Girato proprio tra i monti abruzzesi, **il suo ultimo film “Un mondo a parte” (con Antonio Albanese e Virginia Raffaele) è finora la pellicola italiana più vista del 2024**. Colpisce per la sua innata capacità di rappresentare un’Italia dimenticata: quella delle periferie, dei borghi spopolati, di piccole grandi storie di resistenza: «Conosco bene questi territori, a cui sono legato umanamente e professionalmente e che ho visto gradualmente spopolarsi. **Ho voluto dare un segnale: bisogna ricordarsi di queste comunità, che non possono essere costrette ad abbandonare la propria terra** per mancanza di servizi essenziali come l’istruzione o la sanità. La politica ha una responsabilità enorme su questo tema» spiega il regista.

La stessa **politica è al centro di numerose critiche da parte dell’intero comparto cinematografico**, che chiede – con scioperi cui i *media* danno scarso risalto – nuove regolamentazioni e più fondi. «La mia personale scelta di fare film che raccontino anche l’altra Italia non è soltanto estetica, ma anche e soprattutto etica perché deriva dalla mia profonda fiducia verso questo settore. **Sono d’accordo con le richieste di tutti i miei colleghi ed è ora di cercare soluzion**i» sottolinea Milani.

**Sposato dal 2011 (dopo nove anni di fidanzamento) con Paola Cortellesi, ci descrive l’orgoglio per il suo pluripremiato esordio alla regia con “C’è ancora domani”**: «Ricordo che quando lei mi ha detto che voleva fare un film, le ho risposto: “Era ora!”. **Ha tante cose da dire**. Ha saputo essere una talentuosa attrice di cinema e teatro, un’ironica donna di televisione e una cantante, sempre al più alto livello possibile. **Quel film è un punto di partenza ma anche di arrivo perché Paola ha raccolto tutto ciò che ha seminato durante la sua carriera. Credo che meriti tutti i premi possibili**» aggiunge orgoglioso. Questa coppia da *record* è riuscita a riportare nelle sale un annoiato e disabituato pubblico *post* pandemia: «È stato un importante momento di condivisione il fatto di **aver capito che anche attraverso questo film la gente sarebbe ritornata al cinema**. Qualcosa di enorme, dal valore assoluto inarrivabile».

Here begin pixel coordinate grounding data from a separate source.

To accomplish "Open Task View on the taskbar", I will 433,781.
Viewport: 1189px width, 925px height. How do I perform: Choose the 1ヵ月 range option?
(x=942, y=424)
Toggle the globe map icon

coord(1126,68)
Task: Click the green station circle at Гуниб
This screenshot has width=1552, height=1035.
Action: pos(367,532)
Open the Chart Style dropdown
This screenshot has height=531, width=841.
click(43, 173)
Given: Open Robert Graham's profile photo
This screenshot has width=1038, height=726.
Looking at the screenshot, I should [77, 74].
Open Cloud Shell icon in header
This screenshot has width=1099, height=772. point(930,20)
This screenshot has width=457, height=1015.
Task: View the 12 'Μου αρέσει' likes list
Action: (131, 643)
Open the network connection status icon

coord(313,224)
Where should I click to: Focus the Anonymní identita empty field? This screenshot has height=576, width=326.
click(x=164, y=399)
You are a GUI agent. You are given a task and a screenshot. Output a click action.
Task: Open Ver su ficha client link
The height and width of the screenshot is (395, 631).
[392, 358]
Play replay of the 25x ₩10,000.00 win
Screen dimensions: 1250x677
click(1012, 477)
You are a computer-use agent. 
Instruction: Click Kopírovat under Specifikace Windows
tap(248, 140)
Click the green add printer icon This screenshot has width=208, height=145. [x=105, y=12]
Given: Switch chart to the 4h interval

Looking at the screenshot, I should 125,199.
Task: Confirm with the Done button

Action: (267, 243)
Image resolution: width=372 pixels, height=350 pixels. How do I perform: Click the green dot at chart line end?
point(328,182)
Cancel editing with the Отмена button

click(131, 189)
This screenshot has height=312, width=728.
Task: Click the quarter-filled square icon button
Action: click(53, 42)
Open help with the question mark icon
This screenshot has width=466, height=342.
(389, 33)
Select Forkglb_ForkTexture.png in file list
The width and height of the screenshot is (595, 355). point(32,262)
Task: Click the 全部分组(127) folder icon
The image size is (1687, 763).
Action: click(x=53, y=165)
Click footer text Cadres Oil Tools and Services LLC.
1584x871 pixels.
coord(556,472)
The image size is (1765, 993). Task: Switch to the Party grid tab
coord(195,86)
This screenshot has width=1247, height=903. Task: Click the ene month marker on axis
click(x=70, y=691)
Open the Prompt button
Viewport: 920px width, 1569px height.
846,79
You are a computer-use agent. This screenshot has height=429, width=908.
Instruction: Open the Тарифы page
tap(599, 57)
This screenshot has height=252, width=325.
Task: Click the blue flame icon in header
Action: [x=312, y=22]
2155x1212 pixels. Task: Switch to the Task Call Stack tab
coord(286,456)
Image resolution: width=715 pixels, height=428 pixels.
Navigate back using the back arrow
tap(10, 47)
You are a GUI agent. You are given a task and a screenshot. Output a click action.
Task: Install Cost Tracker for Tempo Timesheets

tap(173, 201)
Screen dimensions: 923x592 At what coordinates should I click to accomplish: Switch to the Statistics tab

Riccardo Milani ha da tempo scelto di convogliare le sue energie nella commedia «proprio come **Flaiano, che utilizzava l’ironia per raccontare anche un’Italia sull’orlo del precipizio**. Non amo la cinefilia estrema, preferisco raccontare le cose autentiche». Non a caso, quando gli chiediamo quale sia l’aforisma a cui si sente più legato, la risposta arriva senza esitazioni: «**“Coraggio, il meglio è passato”. Per me è come una sorta di guida**».